Estonia’s leading research institutions and enterprises from the medical sector, as well as the IT sector, have joined their forces at the TeleHealth Technology Development Centre (TeleHealth TAK) in order to develop e-health technologies and applications and sell the results in international markets.
“Estonia is an excellent place for developing and implementing new e-health technologies because of its people, who are open to innovation and because of the existence of top medical and IT specialists and research institutions in Estonia,” Ross said.
Ross is of the opinion that technologies created at TeleHealth TAK could alleviate many a problem in health care, e.g. using telemedicine to optimise and make more efficient the work of professionals in primary health care.
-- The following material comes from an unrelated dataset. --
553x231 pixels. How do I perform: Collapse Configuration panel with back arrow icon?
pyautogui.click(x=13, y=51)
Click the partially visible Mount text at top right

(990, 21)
E-health, including telemedicine, is considered a field whose potential for growth is among the highest in the world, with a global market worth approximately 160 billion dollars.
More about the Patient Portal
The National Patient Portal (www.digilugu.ee) is an environment providing e-services and information to all persons who are registered in the Estonian Population Register. The aim is to increase the users’ awareness of the state of their health and to create the conditions and possibilities for the patients to be active and knowledgeable partners to health care providers in the treatment process.
For example, the patients have access to various medical documents, such as epicrises, information notes, responses to referrals, e-certificates, ambulance cards, prescriptions, data concerning health insurance, time-critical data and information about the family physician. The portal can also be used to make a declaration of intention concerning blood transfusions, organ donation or donation of one’s body after death, to fill out a declaration of health, to enter and amend personal data, to appoint a contact person or representative. Other functions include the possibility of granting or refusing access to documents to a physician or representative, gaining access to the health data of a person being represented and checking who and when has viewed one’s health data.
The following features will be available in the future: booking and cancelling visits to doctors, asking reminders to be sent about visits to doctors already booked and notifying simultaneously all medical institutions about changes in the user’s contact data.
The Health Information System is the central depository of the patients’ health data, which contains already more than 15 million medical documents, forwarded by more than 800 medical institutions, about 1.3 million people.
One of the most important tasks of the Estonian eHealth Foundation is to ensure the privacy of the users and security of their personal data. This is achieved by using the following security measures:
- Data exchange with external parties is carried out via the X-road secure data exchange layer;
- Only two-level means of secure authentication (ID card, Mobile-ID) can be used to log in to portals;
- All queries are registered by name and all activities are saved in a log;
- All medical documents integrity is ensured by a Blockchain technology – Keyless Signature Infrastructure;
- All web applications are checked by third party security testers;
- A three-level baseline security method is used and the compliance of the systems with the method is verified by external information security auditors.